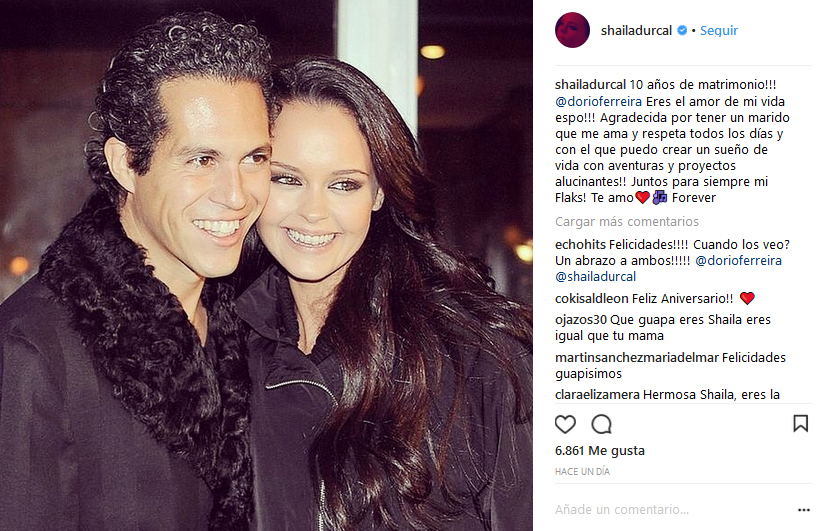Like the post with the heart icon
The image size is (817, 531).
(x=565, y=424)
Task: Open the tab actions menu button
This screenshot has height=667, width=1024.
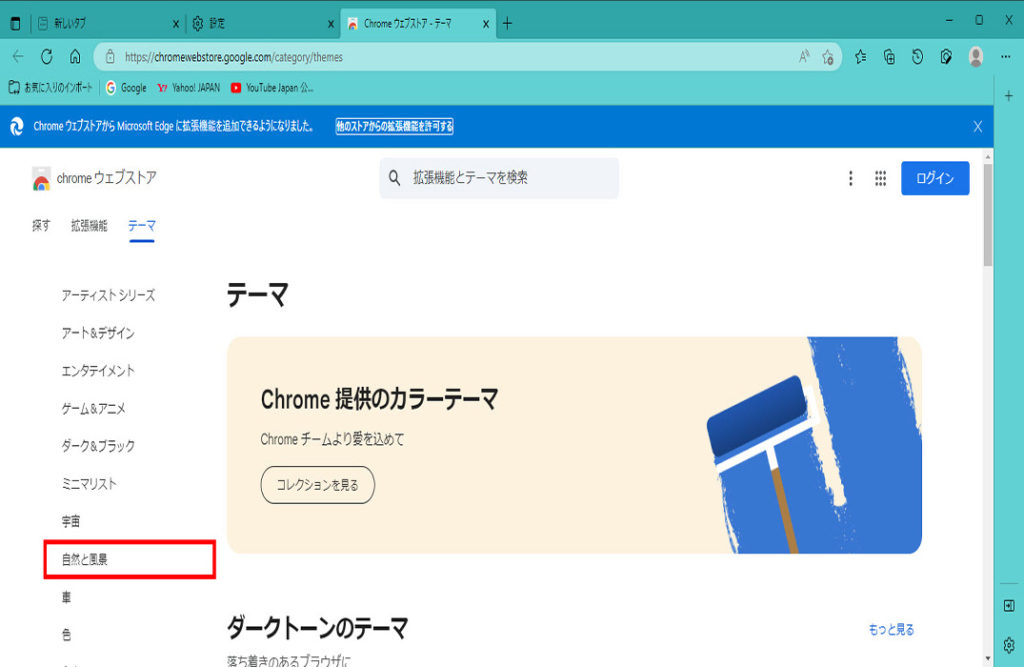Action: (x=15, y=23)
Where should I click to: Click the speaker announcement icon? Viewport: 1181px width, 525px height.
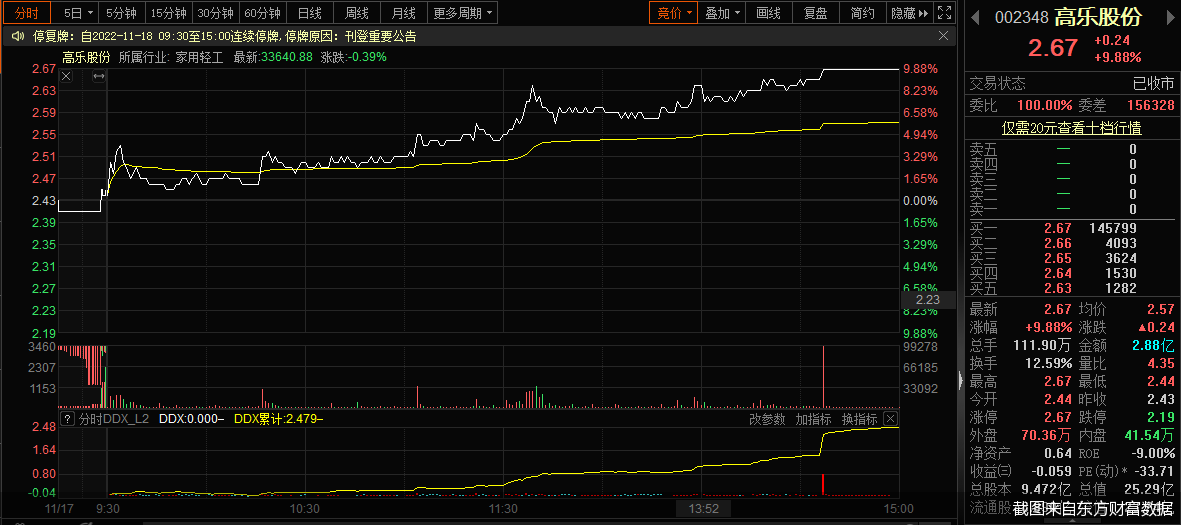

#####

— Goal of the exercise —
Beginning with the line containing "Task: Open the tab actions menu button" and ending with the last line of the data above, repeat each line exactly. Include no pictures and no other lines.

— Written answer —
Task: Open the tab actions menu button
This screenshot has height=667, width=1024.
Action: (x=15, y=23)
Where should I click to: Click the speaker announcement icon? Viewport: 1181px width, 525px height.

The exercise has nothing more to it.